— EXERCISE DETAILS —
Print the data below again in full, exactly as it stands, with no images.

— RAW DATA —

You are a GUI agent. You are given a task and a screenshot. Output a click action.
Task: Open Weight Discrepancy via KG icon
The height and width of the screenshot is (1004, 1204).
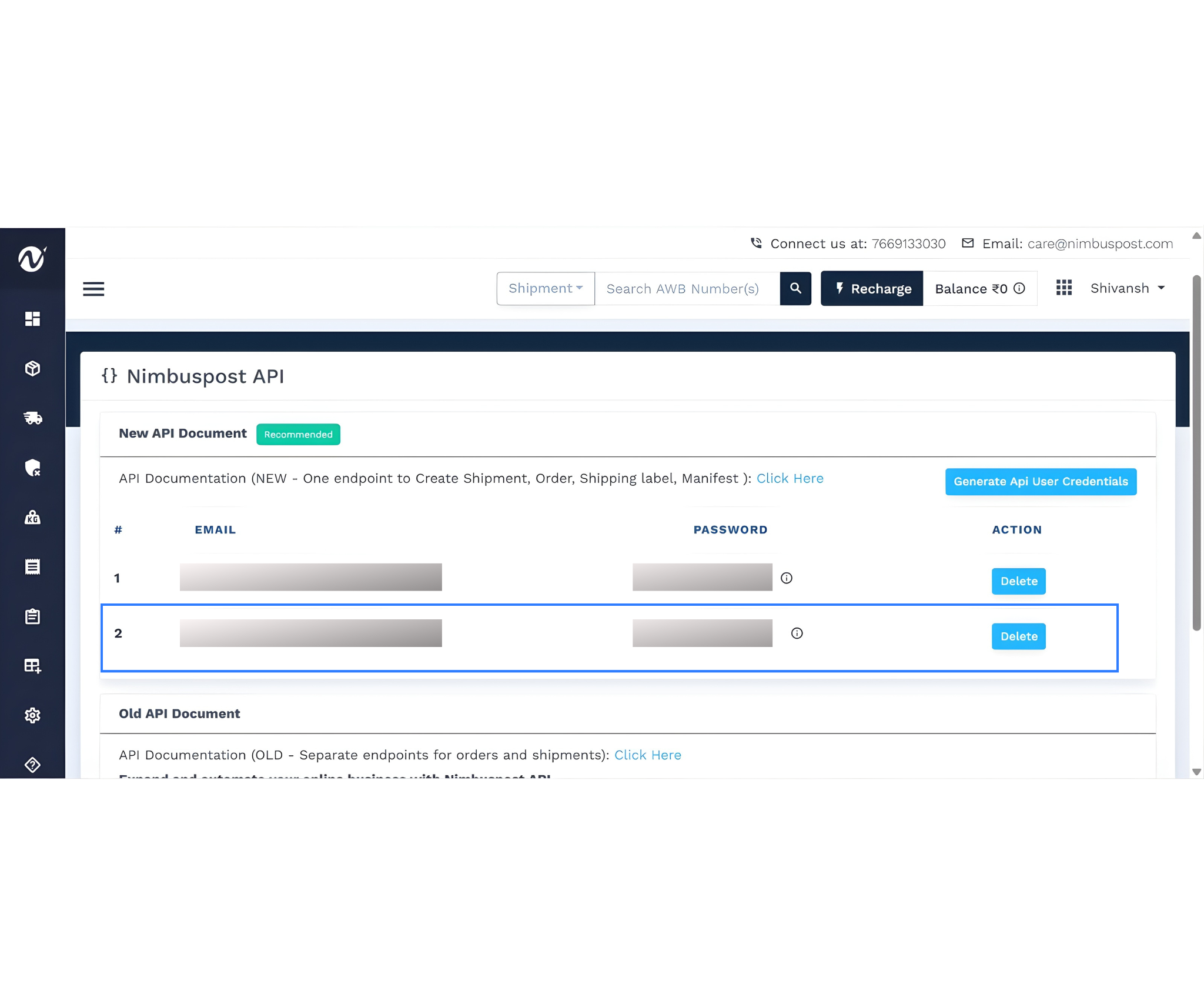(x=32, y=518)
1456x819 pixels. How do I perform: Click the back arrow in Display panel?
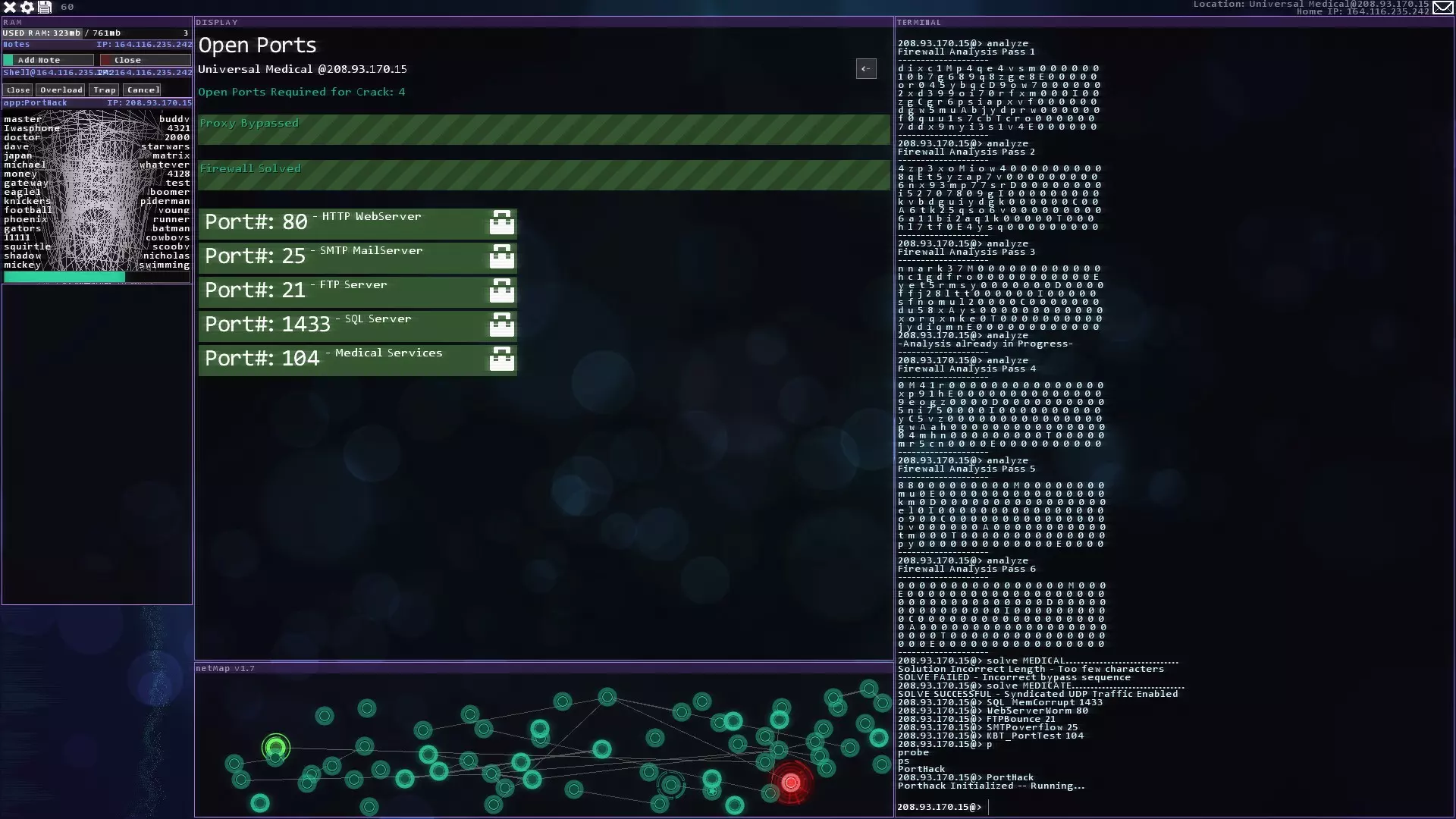coord(866,69)
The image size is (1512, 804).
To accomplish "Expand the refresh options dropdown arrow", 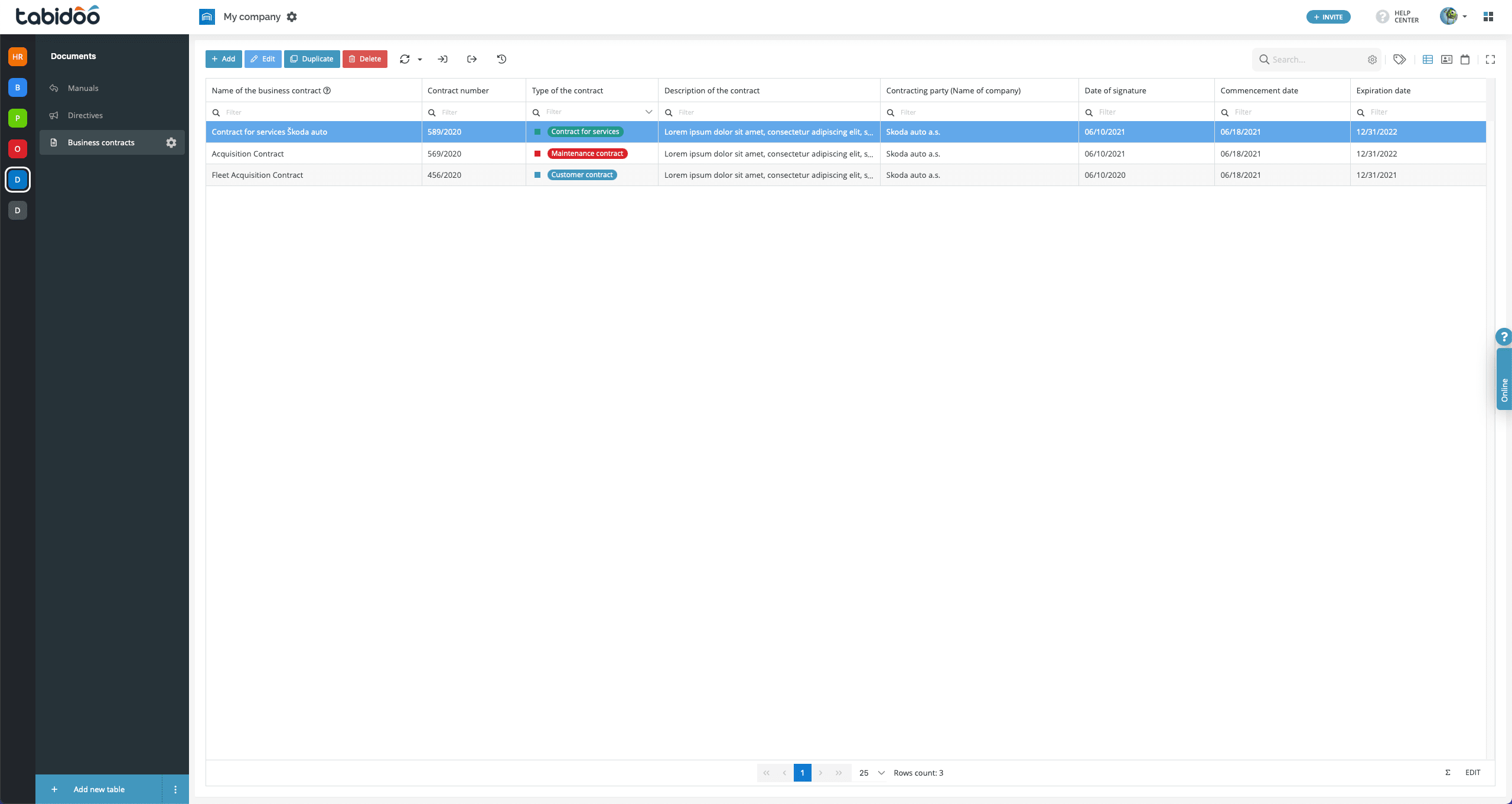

— EXERCISE OUTPUT —
You are a GUI agent. You are given a task and a screenshot. Output a click action.
Task: Open Weight Discrepancy via KG icon
The height and width of the screenshot is (1004, 1204).
(x=32, y=518)
1456x819 pixels. How do I perform: Click the back arrow in Display panel?
coord(866,69)
The image size is (1512, 804).
To accomplish "Expand the refresh options dropdown arrow", 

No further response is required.